Oggi, tra sociale e chat, queste tensioni iniziano anche ad essere percepite dal cliente. Prima l’orologeria era un piccolo mondo blindato, oggi centinaia se non migliaia di persone si scambiano informazioni in tempo reale.

«I clienti appassionati, avvezzi alla tecnologia, sono quelli che avvertono di più le incertezze distributive. Si tratta dell’ennesimo danno portato dalla speculazione.»

Come decidete a chi vendere o meno un orologio?

«Questo è un altro grande problema. Cerchiamo, come è naturale, di avere un occhio di riguardo per i nostri clienti: il collezionista che ha speso tanto, non può non essere premiato. Dall’altro canto, il ragazzo che neanche pensa alla speculazione, ma che vuole indossare un modello importante, come fai a farlo “entrare” nel giro? Certo, ogni tanto cerchiamo di accontentare questa clientela giovane, però sono delle pillole.»

C’è una clientela giovanissima che si sta avvicinando all’Alta Orologeria.

«Sì, ci sono dei ragazzi asiatici con enormi disponibilità economiche. Ma anche europei e persino italiani. Spesso le loro scelte sono indirizzate più verso uno specifico modello piuttosto, del quale non conoscono neanche il produttore. In questo caso è importante riuscire a fare della cultura dell’orologio, trasmettere i valori che esso contiene.»

Quante lavorano per Bartorelli? «Sono quarantacinque persone.»

Questo è un altro dato sottovalutato: alcune orologerie sono delle piccole o medie imprese. Generano lavoro e benessere sia direttamente ai loro dipendenti, che indirettamente con tutti i servizi di cui usufruiscono. Nella mia esperienza, ho capito che realtà come la vostra sono molto attente all’etica del lavoro, capisaldi all’interno della loro realtà territoriale. Tutto questo andrebbe salvaguardato anche a livello pubblico?

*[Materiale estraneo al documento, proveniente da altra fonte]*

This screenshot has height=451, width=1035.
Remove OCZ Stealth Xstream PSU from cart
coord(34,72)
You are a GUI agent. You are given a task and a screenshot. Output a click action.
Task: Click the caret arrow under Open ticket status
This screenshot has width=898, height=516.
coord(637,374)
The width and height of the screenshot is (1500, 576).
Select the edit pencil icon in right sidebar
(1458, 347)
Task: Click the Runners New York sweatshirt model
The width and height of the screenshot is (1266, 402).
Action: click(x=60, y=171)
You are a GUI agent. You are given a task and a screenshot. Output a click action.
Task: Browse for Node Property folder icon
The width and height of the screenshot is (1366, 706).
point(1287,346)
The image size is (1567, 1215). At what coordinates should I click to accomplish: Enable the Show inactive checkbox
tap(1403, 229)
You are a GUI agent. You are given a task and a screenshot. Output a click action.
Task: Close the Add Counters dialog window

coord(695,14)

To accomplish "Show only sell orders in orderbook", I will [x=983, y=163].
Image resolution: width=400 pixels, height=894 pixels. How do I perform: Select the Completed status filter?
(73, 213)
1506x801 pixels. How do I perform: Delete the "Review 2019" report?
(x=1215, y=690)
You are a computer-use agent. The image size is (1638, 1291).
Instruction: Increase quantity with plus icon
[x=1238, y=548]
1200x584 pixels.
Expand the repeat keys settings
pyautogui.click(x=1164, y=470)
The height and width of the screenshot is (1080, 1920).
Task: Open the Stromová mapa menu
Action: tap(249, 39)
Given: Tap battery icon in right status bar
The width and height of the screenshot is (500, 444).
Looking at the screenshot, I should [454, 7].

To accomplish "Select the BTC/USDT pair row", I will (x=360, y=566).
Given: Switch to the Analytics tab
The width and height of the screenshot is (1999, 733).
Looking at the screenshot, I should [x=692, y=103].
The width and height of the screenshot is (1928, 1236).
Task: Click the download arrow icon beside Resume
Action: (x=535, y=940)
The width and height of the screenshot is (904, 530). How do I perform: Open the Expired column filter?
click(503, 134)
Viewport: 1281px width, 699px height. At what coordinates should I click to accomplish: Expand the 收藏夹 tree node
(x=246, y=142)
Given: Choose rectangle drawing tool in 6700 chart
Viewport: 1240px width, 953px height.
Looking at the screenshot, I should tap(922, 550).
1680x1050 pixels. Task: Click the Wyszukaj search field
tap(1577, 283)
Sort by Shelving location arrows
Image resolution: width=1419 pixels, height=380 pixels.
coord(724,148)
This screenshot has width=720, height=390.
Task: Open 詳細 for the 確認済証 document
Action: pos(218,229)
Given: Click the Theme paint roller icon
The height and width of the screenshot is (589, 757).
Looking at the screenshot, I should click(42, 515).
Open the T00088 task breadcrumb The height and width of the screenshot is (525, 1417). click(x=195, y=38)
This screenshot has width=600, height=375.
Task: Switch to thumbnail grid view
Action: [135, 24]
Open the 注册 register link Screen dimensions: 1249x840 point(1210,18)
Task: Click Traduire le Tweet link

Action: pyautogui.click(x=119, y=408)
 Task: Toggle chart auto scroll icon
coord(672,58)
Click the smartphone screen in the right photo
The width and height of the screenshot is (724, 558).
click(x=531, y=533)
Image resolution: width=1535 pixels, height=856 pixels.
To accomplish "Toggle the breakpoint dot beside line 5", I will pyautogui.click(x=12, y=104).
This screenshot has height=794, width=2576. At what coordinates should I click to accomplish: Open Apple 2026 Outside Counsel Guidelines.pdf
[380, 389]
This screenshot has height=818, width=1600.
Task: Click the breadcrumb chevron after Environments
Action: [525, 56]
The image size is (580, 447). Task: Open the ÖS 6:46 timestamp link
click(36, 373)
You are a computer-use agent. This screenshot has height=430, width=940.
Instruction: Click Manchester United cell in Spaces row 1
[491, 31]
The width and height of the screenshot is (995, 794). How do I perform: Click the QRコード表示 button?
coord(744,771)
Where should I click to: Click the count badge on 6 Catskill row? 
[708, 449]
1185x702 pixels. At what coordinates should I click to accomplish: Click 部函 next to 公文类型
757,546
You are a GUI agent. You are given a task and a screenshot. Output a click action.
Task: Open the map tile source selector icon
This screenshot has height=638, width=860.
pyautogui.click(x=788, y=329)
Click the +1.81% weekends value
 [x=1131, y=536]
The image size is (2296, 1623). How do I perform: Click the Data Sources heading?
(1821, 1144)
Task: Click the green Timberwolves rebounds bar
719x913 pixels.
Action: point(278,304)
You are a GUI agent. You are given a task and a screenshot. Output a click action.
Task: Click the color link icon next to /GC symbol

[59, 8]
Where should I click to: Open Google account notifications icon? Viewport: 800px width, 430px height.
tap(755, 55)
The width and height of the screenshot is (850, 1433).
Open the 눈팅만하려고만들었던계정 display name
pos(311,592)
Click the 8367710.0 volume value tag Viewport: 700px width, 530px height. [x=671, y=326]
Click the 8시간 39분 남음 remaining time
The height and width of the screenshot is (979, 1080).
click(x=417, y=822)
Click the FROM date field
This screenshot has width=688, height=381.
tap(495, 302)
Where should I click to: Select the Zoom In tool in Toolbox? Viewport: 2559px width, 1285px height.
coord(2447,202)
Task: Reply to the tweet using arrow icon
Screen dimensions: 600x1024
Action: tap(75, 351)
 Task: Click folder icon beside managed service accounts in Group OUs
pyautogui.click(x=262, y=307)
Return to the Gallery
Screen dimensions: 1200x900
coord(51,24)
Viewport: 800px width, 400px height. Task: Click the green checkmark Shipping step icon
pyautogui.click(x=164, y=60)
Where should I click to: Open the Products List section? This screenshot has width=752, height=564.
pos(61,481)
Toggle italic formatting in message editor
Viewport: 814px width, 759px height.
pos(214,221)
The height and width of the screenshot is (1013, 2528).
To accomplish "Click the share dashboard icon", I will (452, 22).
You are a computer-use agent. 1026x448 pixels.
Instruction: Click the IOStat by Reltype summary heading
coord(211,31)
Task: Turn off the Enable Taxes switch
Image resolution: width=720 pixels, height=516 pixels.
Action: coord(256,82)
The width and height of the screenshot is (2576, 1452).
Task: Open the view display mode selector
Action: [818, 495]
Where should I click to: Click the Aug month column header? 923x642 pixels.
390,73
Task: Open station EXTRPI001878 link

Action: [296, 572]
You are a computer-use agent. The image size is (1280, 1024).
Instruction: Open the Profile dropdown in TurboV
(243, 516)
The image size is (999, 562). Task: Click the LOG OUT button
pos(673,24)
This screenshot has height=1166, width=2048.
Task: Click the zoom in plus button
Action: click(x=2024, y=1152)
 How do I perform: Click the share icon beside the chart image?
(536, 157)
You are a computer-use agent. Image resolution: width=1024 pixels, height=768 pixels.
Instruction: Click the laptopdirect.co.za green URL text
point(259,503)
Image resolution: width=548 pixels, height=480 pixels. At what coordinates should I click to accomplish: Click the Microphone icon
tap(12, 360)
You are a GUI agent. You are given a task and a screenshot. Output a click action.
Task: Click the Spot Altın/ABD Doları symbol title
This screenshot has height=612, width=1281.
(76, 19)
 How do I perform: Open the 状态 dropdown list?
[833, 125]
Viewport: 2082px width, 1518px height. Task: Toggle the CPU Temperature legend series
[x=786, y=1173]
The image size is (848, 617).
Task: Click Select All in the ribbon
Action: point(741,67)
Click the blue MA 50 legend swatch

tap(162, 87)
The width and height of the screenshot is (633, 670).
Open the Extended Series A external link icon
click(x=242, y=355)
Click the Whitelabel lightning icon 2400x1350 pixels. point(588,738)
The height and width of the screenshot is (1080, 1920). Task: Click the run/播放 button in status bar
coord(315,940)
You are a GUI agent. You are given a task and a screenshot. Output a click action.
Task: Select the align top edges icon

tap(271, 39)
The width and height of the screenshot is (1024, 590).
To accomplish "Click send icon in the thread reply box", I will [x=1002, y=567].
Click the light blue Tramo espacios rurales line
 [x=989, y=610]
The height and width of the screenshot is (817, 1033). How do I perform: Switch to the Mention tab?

«Sì. Abbiamo delle competenze, anche per quanto riguarda la gioielleria, uniche. Però tutto quello che facciamo, a ogni livello, per salvaguardare e migliorare il nostro lavoro e quello di chi lavora con noi, viene esclusivamente dai nostri sforzi. Non ci sono associazioni. Non c’è uno Stato.

Per la formazione come fate?

«Trovare del personale specializzato è veramente difficile, tanto più che io sono un pignolo esagerato. Quando però incontriamo qualcuno di valido, sono il primo a dare il giusto riconoscimento, anche economico: il personale qualificato e propositivo per l’azienda non è un costo, ma un’opportunità.»

Hublot Classic Fusion personalizzato sul fondello e realizzato in serie limitata per l’apertura della boutique di Forte dei Marmi.